Basic authentication header of the form Basic <encoded-value>, where <encoded-value> is the base64-encoded string username:password.

Body

application/json

Request type

user_id
string
required

The user_id of an active user the Passkey or WebAuthn registration should be tied to. You may use an external_id here if one is set for the user.

domain
string
required

The domain for Passkeys or WebAuthn. Defaults to window.location.hostname.

user_agent
string

The user agent of the client.

authenticator_type
string

The requested authenticator type of the Passkey or WebAuthn device. The two valid values are platform and cross-platform. If no value passed, we assume both values are allowed.

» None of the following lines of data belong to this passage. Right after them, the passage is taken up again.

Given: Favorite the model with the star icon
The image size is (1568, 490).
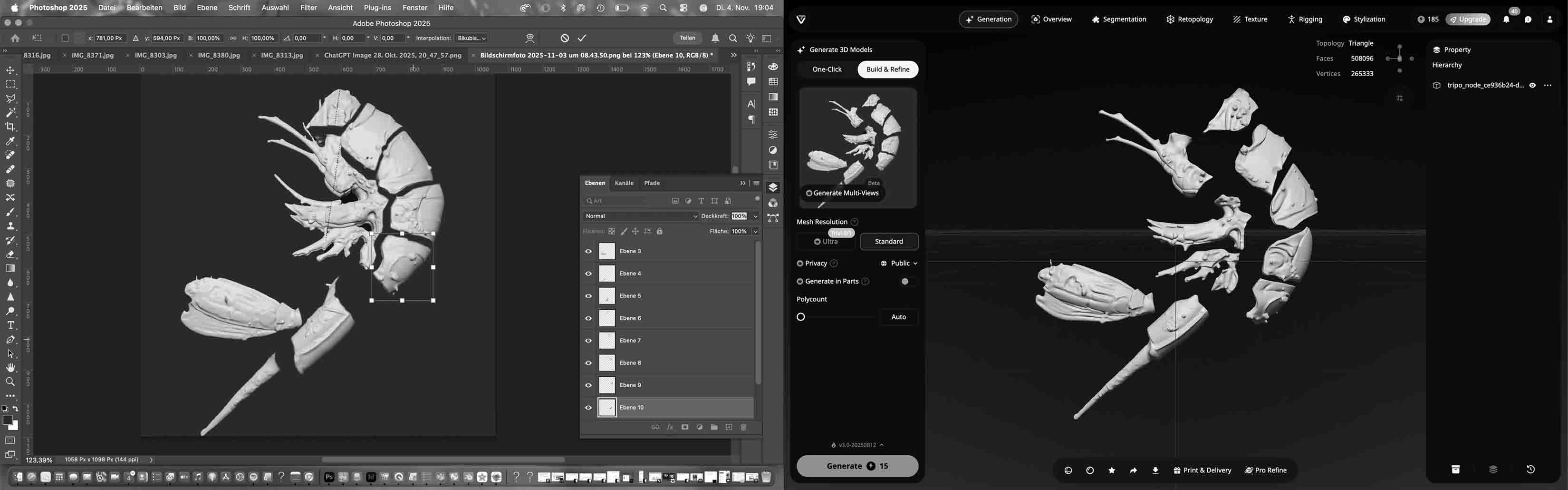Looking at the screenshot, I should tap(1111, 470).
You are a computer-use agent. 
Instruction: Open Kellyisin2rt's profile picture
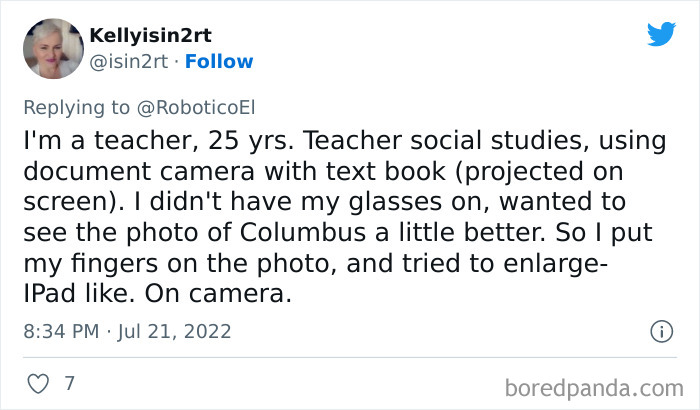click(x=50, y=48)
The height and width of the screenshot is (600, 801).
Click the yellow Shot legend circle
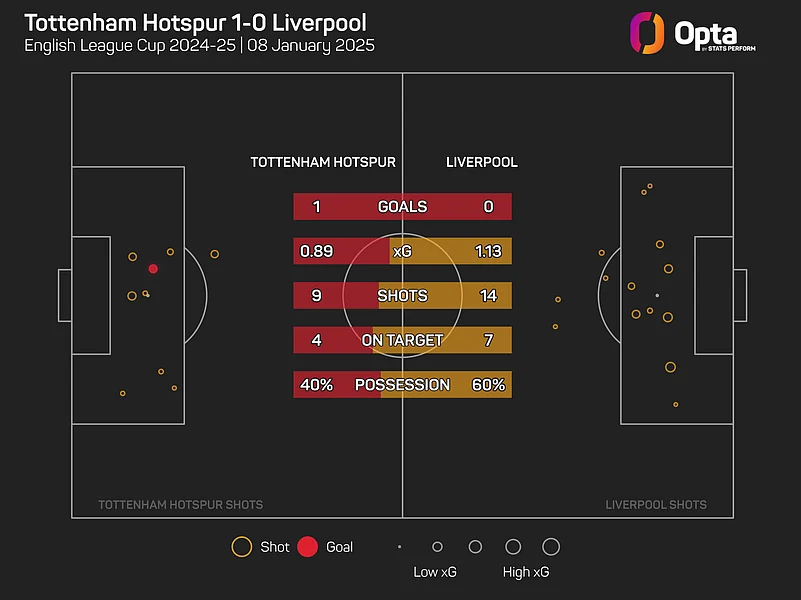(241, 547)
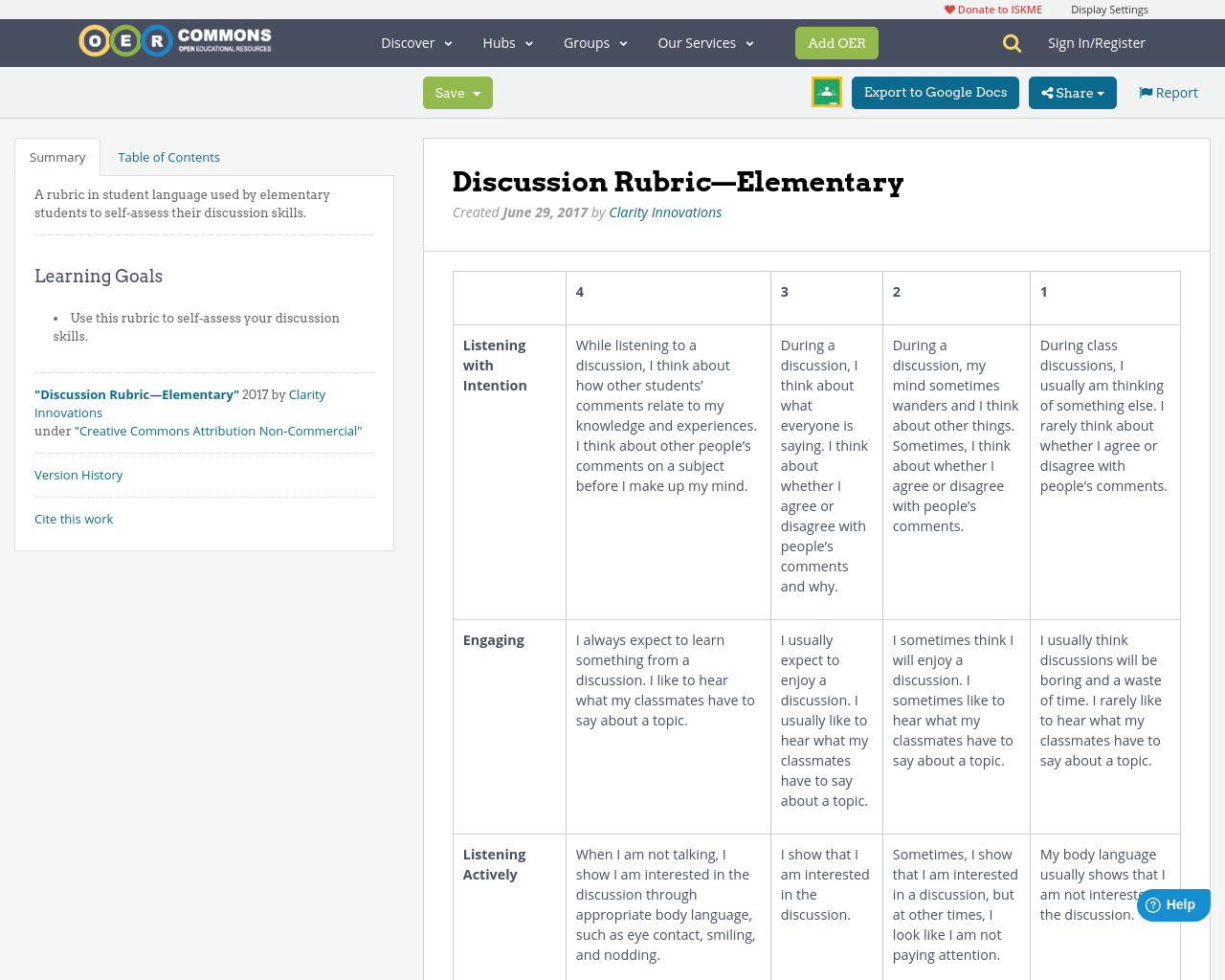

return_passkey_credential_options
boolean

If true, the public_key_credential_creation_options returned will be optimized for Passkeys with residentKey set to "required" and userVerification set to "preferred".

override_id
string
override_name
string
override_display_name
string
use_base64_url_encoding
boolean

If true, values in the public_key_credential_creation_options will be base64 URL encoded. Set this option to true when using built-in browser methods like navigator.credentials.create and navigator.credentials.get.

Response

Successful response

request_id
string
required

Globally unique UUID that is returned with every API call. This value is important to log for debugging purposes; we may ask for this value to help identify a specific API call when helping you debug an issue.

user_id
string
required

The unique ID of the affected User.

public_key_credential_creation_options
string
required

Options used for Passkey or WebAuthn registration.

status_code
integer<int32>
required

The HTTP status code of the response. Stytch follows standard HTTP response status code patterns, e.g. 2XX values equate to success, 3XX values are redirects, 4XX are client errors, and 5XX are server errors.